Mission:Messaging: If your queue manager could talk, would you hear it?

Experience working on client engagements for IBM® WebSphere® MQ troubleshooting has revealed that many problems were not only preventable, but -- more importantly -- they would have been predictable too, if the early warning signs had been noticed and heeded. A minimal up-front investment in WebSphere MQ training and tools can prevent costly outages down the road. This content is part of the IBM WebSphere Developer Technical Journal.

T.Rob Wyatt, Senior Managing Consultant, EMC

T.Rob WyattT.Rob Wyatt is a Senior Managing Consultant with IBM Software Services for WebSphere who assists customers with the administration, architecture, and security of WebSphere MQ. Recently he has focused on WebSphere MQ security, publishing in the IBM WebSphere Developer Technical Journal and presenting at the IMPACT and European Transaction and Messaging conferences. T.Rob also hosts The Deep Queue, a monthly WebSphere MQ security podcast.



23 January 2008

In each column, Mission:Messaging discusses topics designed to encourage you to re-examine your thinking about IBM® WebSphere® MQ, its role in your environment, and why you should pay attention to it on a regular basis.

"Hello, it's your middleware calling... anybody out there?"

If your queue manager could talk, what would it say? Would you recognize it if you heard it? In too many cases, there are queue managers out there calling for help but getting no answer.

I first joined IBM as a WebSphere MQ specialist. With plenty of MQ experience, I would be a natural fit for a consulting team that specializes in WebSphere-branded products. I soon discovered, however, that the folks in IBM Software Services for WebSphere, the group I joined, are expected to work on the bleeding edge with the newest WebSphere products, and that my deep specialist skills were sometimes viewed as more of a constraint than an advantage.

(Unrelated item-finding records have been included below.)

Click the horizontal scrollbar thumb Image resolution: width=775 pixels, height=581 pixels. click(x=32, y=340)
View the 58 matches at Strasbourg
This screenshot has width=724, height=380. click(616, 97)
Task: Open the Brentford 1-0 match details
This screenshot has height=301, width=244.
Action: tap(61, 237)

WebSphere MQ is considered a mature technology and, in my manager's words, I was a "one-trick pony," so I embarked on a plan to take as many WebSphere MQ assignments as I could find while training up on other WebSphere products. I remember wondering whether there would be enough MQ work to keep me employed until my training was done.

Now, eighteen months later, I am still a WebSphere MQ specialist. Oh sure, I've learned about some of the other WebSphere products, but I'm not getting assignments for any of those. So,if I am still primarily focused on WebSphere MQ, the question then becomes: How is it that I am still employed?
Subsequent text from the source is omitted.